The clinical problem
Functional tricuspid regurgitation (FTR) is a clinical entity, in which the tricuspid valve is morphologically normal, but dysfunctional due to interaction with geometrical distortion of adjacent heart structures. In most cases, FTR is secondary to right ventricular (RV) dilation and pulmonary hypertension, often in relation to left-sided heart disease. Meanwhile, FTR is increasingly recognized of being responsible for increased morbidity and even mortality. From this perspective, it is recommended to correct FTR surgically concomitant to the surgical management of the primary left heart disorder. This is commonly done by geometrical remodelling of the tricuspid annulus through annuloplasty techniques, varying from the use of rigid ring devices to flexible bands and isolated suture-based annular reduction. However, their efficacy and durability remain elusive, and the TR recurrence rate up to 30% is pointing to incomplete understanding of the pathophysiological mechanisms.
Assuming that the efficacy and durability of tricuspid valve (TV) repair is strongly correlating with the stress distribution at the different main components of the tricuspid valve, a method that allows quantification of TV mechanics is required.
Available experimental data
In an animal model (adult landrace pigs), assessment of TV biomechanics is performed with the use of sonometric crystals fixed surgically on the TV annulus and free margin of TV leaflets, as well as on the outside of RV wall, with the use of a beating-heart cardiopulmonary bypass support (see figure 1-2). This sonometrics technology is based on transmitting and capting US signals between crystals, allowing the instantaneous and constant registration of extent of crystal displacement throughout the cardiac cycle. Using one exchangeable reference crystal, the amount of displacement can be plotted in a XYZ-configuration. As simultaneously, right atria land right ventricular pressure, cardiac output and heart rate is monitored, off-line digital analysis should allow to measure the stress distribution at the different TV structures in relation to the pressure-volume relationship of the RV.
Data acquisition is performed in baseline conditions, and during pressure-load induced RV failure by gradual constriction of the pulmonary artery.

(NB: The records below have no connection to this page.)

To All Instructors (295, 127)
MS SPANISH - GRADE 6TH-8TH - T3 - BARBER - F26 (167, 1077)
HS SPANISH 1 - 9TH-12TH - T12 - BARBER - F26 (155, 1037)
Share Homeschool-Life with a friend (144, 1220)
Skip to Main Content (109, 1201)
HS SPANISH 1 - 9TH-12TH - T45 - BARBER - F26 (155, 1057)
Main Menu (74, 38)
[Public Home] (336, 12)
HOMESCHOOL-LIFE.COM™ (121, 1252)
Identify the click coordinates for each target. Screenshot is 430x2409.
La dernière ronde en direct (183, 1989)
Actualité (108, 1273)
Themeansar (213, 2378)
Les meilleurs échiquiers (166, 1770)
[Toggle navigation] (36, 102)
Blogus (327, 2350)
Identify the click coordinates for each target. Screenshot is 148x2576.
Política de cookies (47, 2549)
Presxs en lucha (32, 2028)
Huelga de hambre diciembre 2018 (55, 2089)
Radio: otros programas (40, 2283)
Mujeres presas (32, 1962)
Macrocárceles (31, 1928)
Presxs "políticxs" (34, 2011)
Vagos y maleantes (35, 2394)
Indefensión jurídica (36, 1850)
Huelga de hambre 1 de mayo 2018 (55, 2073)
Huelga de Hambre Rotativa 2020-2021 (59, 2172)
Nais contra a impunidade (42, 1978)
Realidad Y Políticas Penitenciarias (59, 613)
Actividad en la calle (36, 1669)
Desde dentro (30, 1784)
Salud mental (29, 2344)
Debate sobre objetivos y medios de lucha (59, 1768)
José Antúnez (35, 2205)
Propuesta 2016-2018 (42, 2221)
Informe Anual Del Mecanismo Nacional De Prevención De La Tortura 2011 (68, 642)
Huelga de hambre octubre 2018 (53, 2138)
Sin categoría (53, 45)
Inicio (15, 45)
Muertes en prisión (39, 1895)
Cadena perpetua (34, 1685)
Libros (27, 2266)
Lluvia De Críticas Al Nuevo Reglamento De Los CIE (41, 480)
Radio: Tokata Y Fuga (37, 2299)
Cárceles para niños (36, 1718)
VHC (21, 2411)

In this experiment, the TV-RV interaction is studied for the normal TV dynamics. In an additional experiment, the dynamics of the normal TV are compared to TV dynamics after 3 types of used annuloplasty techniques (rigid ring – flexible band – suture annuloplasty)(see figure 3).
Figure 1 Figure 2
The objective of this study is to establish a mathematical model of the tricuspid valve and right ventricle whereby the experimental recordings are fed into the model. As outcome, the model should provide biomechanical stress distribution on the TV at baseline and after induction of RV failure conditions. The model will also be used for an effect comparison between the different TV annuloplasty techniques. The model may be based on a finite element approach, but other approaches may be explored.